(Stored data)
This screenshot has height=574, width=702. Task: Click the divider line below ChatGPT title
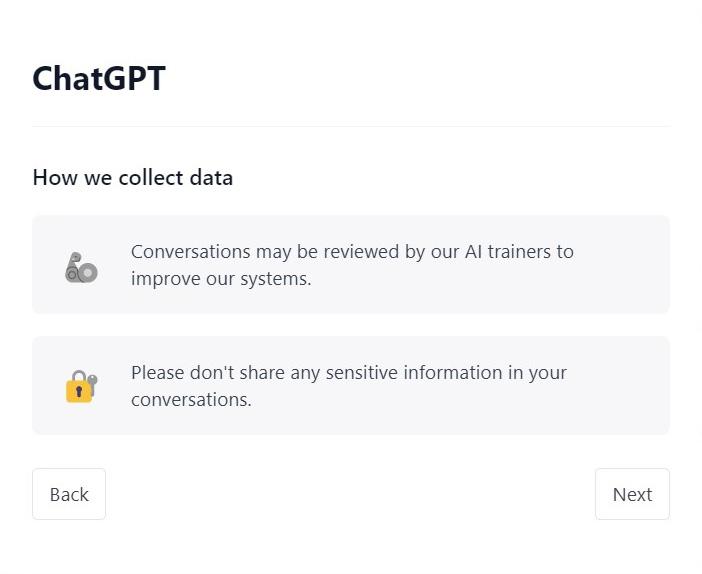351,127
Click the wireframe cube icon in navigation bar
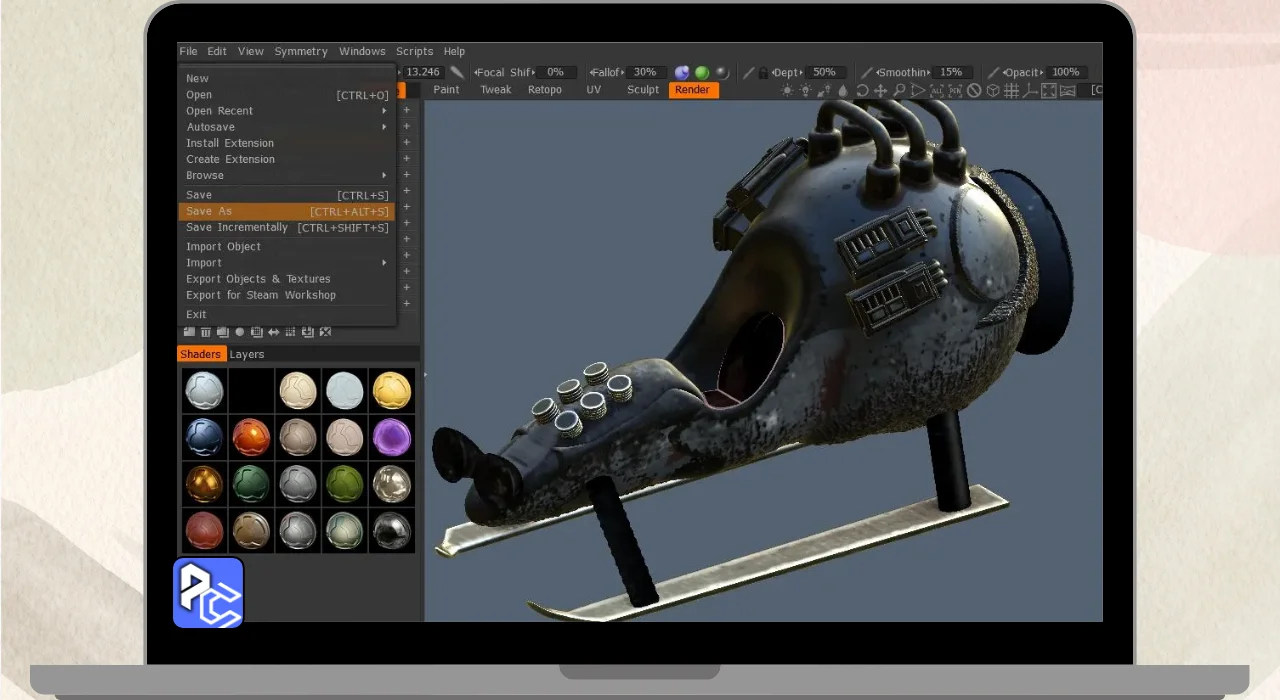Screen dimensions: 1280x700 click(993, 90)
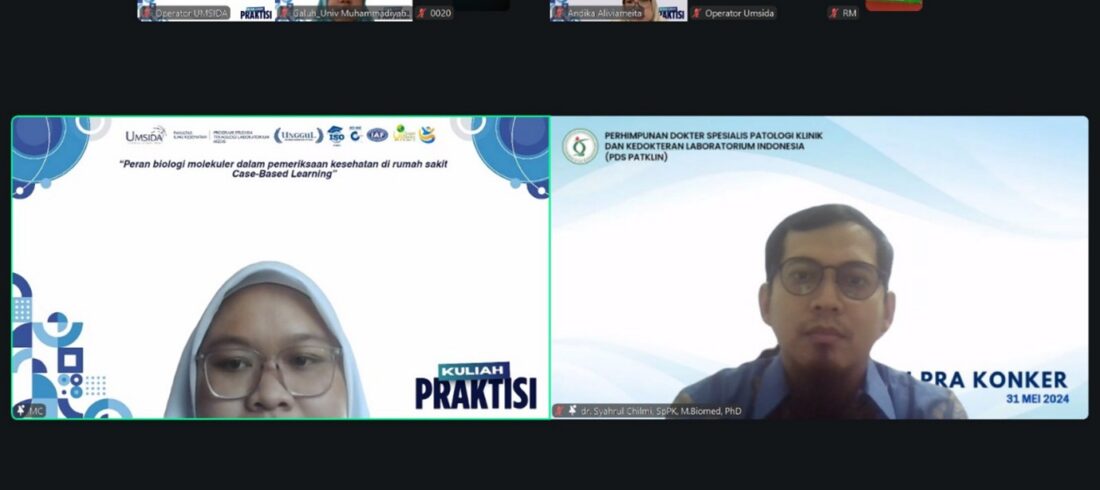Click the muted mic icon beside Galuh_Univ Muhammadiyah
1100x490 pixels.
284,13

Required action: Return all records above verbatim without their pictures.

Output:
This screenshot has height=574, width=702. Task: Click the divider line below ChatGPT title
351,127
Click the wireframe cube icon in navigation bar
Screen dimensions: 1280x700 click(993, 90)
Click the muted mic icon beside Galuh_Univ Muhammadiyah
1100x490 pixels.
284,13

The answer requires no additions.